Hutton's writings were already in the 1780s made ​​their way to Germany and France and influenced the discussion there. His Theory of the Earth appeared in 1792 in German translation ( collections of Physics and Natural History, Volume 4, 1792). Of particular influence was the presentation of the theory of Hutton by his friend John Playfair ( Illustrations of the Huttonian theory of the earth, Edinburgh 1802), by, for example, Charles Lyell met Hutton theory. Only this book made Hutton's theory more widely known., With Playfair Huttons drove back deistic speculation in favor of the scientific facts. John Playfair wrote the biography of Hutton.

Hutton was also active in the study of Earth's atmosphere. With its climate studies he clarified the meteorological conditions for precipitation.

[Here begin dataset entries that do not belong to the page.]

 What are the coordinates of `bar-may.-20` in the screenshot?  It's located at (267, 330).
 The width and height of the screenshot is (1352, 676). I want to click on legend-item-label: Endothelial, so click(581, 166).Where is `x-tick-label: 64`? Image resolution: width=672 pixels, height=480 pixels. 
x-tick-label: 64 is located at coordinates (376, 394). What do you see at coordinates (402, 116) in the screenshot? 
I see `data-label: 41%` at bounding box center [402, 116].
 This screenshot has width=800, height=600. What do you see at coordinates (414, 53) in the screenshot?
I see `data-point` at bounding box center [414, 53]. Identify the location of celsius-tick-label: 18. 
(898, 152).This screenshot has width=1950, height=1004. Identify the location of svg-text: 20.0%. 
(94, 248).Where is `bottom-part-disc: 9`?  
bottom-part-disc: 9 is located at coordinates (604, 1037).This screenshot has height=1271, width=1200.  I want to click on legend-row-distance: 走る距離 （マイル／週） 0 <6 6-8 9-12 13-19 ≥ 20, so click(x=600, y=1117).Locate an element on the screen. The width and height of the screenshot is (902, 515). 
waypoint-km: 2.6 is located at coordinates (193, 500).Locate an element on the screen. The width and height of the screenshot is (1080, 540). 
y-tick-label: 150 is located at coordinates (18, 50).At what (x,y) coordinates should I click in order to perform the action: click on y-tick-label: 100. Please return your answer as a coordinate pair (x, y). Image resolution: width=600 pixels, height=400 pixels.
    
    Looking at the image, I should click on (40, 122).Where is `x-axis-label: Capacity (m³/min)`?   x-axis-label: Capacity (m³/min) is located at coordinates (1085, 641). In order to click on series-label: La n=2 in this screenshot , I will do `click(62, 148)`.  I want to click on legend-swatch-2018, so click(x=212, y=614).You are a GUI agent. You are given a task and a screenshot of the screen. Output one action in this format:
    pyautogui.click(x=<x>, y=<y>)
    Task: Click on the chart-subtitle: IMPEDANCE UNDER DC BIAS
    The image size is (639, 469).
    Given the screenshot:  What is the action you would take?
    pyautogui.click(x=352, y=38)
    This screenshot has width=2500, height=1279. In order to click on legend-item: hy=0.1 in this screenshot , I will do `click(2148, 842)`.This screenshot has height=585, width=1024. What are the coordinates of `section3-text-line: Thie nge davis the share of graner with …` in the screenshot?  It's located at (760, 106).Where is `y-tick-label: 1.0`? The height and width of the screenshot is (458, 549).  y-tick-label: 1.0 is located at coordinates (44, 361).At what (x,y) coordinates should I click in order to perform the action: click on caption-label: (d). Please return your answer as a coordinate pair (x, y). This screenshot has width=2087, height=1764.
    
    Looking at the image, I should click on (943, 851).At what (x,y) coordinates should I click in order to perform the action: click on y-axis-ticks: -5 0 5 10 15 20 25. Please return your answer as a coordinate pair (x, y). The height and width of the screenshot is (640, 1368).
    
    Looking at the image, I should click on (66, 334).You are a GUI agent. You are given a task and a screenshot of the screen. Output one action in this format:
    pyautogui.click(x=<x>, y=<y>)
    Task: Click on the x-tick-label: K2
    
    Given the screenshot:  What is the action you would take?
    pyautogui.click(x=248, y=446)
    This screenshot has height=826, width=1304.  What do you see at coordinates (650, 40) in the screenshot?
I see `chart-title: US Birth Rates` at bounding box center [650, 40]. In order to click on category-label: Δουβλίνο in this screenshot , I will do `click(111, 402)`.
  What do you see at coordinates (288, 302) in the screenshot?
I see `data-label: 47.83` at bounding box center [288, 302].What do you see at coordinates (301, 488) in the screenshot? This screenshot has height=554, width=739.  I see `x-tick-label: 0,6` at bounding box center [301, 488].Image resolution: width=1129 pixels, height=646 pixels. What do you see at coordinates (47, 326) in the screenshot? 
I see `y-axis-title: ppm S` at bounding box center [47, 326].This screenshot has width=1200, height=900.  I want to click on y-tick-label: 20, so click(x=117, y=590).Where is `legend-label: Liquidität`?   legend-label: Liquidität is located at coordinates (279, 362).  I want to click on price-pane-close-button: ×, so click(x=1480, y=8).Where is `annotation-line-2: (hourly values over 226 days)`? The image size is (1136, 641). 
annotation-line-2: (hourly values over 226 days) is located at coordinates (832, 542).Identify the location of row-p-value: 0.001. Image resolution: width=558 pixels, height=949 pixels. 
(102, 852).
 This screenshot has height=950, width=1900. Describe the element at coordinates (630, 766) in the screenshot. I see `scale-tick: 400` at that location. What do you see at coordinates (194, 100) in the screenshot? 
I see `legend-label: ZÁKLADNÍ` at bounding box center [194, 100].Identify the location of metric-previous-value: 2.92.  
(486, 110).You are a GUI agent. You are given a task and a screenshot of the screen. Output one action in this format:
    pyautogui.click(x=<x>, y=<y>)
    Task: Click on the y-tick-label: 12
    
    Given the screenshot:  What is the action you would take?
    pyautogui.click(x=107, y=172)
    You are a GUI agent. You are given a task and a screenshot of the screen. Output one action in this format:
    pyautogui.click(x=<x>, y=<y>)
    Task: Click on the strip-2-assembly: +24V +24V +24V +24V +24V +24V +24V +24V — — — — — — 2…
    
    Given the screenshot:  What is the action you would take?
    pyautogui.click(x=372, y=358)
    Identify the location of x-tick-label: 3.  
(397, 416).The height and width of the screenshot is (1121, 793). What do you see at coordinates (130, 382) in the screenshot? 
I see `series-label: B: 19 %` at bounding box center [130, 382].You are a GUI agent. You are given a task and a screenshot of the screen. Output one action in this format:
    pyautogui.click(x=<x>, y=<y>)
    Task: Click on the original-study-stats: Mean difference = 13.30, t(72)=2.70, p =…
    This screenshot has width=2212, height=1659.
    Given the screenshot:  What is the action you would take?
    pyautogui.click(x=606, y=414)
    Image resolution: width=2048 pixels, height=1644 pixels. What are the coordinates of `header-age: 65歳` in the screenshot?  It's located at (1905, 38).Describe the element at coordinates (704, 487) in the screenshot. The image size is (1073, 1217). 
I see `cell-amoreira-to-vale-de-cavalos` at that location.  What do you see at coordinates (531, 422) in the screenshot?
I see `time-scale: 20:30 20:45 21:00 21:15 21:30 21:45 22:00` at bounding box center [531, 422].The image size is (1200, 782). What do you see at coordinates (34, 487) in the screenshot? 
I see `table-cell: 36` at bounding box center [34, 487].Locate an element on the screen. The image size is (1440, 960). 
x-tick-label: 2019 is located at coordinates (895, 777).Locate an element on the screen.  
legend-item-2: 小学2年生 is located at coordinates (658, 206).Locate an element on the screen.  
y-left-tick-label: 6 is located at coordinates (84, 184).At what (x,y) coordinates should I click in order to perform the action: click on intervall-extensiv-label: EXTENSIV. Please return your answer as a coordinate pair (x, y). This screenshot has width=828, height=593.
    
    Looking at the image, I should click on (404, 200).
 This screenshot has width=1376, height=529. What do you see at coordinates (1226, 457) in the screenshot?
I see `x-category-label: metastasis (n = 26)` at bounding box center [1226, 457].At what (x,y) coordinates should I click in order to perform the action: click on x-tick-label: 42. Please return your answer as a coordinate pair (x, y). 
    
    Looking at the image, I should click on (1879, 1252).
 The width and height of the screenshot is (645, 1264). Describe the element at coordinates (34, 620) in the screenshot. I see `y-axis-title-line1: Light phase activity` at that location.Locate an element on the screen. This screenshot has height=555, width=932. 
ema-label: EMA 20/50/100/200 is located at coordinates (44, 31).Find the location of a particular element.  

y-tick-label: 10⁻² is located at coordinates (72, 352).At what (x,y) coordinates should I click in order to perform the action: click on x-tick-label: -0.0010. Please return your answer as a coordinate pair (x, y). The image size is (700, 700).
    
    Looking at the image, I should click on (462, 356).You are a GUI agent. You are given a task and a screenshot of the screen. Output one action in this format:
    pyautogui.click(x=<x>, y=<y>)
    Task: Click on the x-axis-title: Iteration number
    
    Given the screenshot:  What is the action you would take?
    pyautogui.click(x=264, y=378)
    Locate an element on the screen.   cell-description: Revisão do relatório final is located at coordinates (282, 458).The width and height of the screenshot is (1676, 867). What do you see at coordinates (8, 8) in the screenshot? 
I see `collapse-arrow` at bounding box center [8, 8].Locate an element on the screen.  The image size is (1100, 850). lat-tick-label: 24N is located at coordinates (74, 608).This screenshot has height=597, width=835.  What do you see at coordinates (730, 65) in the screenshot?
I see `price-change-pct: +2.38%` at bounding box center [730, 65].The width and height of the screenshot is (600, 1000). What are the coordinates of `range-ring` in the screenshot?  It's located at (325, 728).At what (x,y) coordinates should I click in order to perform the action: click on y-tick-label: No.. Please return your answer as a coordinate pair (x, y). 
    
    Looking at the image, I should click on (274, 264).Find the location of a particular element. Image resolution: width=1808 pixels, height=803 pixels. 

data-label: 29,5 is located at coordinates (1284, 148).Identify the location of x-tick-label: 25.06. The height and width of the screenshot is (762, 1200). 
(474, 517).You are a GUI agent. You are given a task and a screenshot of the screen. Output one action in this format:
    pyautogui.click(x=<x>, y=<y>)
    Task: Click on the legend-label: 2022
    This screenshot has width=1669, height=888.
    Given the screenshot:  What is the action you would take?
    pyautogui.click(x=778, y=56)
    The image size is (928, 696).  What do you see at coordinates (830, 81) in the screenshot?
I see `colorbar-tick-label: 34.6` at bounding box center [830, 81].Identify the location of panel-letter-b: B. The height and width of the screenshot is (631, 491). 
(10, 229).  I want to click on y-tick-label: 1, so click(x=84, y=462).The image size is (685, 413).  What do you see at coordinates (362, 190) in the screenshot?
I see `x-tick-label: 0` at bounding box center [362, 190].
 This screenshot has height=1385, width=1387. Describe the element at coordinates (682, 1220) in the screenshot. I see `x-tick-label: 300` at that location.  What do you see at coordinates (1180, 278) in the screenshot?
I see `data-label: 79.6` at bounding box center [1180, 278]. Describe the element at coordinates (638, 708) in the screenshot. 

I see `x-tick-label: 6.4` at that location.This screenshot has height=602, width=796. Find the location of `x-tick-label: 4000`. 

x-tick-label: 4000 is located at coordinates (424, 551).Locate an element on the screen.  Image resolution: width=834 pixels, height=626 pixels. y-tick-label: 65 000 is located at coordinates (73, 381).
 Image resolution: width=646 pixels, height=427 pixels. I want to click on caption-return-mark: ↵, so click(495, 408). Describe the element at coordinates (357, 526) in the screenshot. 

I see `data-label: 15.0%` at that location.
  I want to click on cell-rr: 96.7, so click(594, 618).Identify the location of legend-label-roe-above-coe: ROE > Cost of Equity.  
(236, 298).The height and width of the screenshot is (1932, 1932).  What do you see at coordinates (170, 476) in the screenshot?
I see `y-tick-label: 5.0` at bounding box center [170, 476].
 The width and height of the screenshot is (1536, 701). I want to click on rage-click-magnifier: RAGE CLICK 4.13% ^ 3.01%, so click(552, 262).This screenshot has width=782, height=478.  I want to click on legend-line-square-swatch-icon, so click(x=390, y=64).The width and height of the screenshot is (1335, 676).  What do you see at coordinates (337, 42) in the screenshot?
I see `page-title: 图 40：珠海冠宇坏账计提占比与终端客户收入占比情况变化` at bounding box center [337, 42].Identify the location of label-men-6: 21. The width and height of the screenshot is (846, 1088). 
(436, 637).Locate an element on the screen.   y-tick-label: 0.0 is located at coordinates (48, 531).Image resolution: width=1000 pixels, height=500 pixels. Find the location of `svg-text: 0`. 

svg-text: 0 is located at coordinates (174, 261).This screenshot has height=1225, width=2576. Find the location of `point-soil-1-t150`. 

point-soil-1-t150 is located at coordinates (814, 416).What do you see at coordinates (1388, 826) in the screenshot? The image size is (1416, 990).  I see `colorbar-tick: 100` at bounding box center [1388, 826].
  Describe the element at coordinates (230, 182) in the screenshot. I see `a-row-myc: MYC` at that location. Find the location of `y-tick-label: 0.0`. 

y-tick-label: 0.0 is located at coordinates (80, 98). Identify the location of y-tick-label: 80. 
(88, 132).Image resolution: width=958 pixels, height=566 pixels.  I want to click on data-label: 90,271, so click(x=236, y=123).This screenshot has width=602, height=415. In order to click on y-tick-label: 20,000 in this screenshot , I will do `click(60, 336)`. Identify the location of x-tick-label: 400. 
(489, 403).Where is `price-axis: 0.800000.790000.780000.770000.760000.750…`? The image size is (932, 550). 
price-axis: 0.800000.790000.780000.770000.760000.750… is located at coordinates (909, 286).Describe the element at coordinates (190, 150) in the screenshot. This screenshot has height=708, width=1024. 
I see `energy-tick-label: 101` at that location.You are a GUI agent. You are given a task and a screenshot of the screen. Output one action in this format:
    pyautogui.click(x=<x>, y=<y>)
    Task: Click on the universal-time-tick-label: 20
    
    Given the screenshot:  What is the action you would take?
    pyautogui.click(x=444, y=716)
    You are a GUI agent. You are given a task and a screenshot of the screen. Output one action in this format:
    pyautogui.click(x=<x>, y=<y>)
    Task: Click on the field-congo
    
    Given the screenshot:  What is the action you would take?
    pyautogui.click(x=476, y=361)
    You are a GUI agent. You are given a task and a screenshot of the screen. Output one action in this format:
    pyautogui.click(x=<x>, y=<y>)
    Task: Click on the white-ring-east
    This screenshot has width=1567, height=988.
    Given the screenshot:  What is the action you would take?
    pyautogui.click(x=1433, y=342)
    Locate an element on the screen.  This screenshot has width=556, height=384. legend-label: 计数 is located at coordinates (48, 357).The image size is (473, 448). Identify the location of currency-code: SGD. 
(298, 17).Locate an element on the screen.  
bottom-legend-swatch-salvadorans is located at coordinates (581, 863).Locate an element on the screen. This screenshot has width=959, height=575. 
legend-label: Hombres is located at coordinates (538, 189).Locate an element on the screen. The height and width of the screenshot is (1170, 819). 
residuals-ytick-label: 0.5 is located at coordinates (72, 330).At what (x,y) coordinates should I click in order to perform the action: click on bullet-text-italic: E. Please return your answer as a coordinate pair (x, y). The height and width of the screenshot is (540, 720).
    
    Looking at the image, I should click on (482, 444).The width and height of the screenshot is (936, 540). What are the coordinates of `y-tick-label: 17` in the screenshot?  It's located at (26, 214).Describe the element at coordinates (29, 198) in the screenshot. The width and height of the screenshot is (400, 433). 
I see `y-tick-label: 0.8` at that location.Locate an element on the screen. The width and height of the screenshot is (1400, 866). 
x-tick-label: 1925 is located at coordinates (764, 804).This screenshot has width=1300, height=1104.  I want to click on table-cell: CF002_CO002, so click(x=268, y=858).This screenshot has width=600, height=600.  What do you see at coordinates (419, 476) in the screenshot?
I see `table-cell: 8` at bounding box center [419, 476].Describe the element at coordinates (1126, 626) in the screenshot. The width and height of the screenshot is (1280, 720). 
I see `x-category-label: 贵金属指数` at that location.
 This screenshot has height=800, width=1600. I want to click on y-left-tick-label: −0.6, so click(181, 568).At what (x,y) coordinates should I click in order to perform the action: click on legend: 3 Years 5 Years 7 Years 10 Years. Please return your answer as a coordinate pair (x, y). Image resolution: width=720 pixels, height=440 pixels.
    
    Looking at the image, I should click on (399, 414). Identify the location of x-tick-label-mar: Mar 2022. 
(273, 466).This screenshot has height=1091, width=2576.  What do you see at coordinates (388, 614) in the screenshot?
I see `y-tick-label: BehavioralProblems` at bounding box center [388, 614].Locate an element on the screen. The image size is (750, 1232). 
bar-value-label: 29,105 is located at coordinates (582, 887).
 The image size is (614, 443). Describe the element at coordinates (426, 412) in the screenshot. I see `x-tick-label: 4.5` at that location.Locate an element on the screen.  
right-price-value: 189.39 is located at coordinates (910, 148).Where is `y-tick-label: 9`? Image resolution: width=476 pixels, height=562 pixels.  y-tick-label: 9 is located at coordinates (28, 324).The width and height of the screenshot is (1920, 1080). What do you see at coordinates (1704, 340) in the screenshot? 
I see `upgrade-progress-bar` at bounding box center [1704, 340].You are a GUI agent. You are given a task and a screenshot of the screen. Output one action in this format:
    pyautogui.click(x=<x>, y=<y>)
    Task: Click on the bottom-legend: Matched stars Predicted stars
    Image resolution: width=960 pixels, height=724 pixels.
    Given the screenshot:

With fossils themselves Hutton addressed only in passing.

Honors

Hutton was created in honor of 2001/2002 on the St. John 's Hill in Edinburgh Hutton Memorial Garden, a small garden, which is designed with different types of rocks. At one of them, a memorial tablet.

Writings

  • Considerations on the Nature, Quality, and Distinctions of Coal and Culm, Edinburgh 1777
  • Abstract of a dissertation read in the Royal Society of Edinburgh, Upon the 7th of March, and 4th of April 1785, Concerning the System of the Earth, Its Duration, and Stability, Edinburgh 1785 (Reprinted in Proceedings of the Royal Society of Edinburgh, 63B (1950), 380-382, and GW White ( editor) Contributions to the History of Geology, Darien, Connecticut, Volume 5, 1970, pp. 1-30)
  • Dissertations on Different Subjects in Natural Philosophy, Edinburgh, 1792
  • An Investigation of the Principles of Knowledge, and of the Progress of Reason, From Sense to Science and Philosophy, 3 vols, Edinburgh 1794
  • A Dissertation Upon the Philosophy of Light, Heat, and Fire, Edinburgh, 1794
  • Theory of the Earth: With Proofs and Illustrations, 2 vols, Edinburgh, 1795, facsimile reprint New York 1959, Volume 3 edited by Archibald Geikie, London 1899
  • The Theory of Rain, Transactions of the Royal Society of Edinburgh, Volume 1, 1788, pp. 42-86
  • Theory of the Earth; or on Investigation of the Laws Observable in the Composition, Dissolution, and Restoration of Land Upon the Globe Transactions of the Royal Society of Edinburgh, Volume 1, 1788, pp. 209-304, reprint in GW White ( Editor) Contributions to the History of Geology, Volume 5, 1970, pp. 31-131

The painter J. Clerk accompanied Hutton on field trips and manufactured to drawings that were planned for the latter part of the Theory of the Earth, but only in 1978 were rediscovered.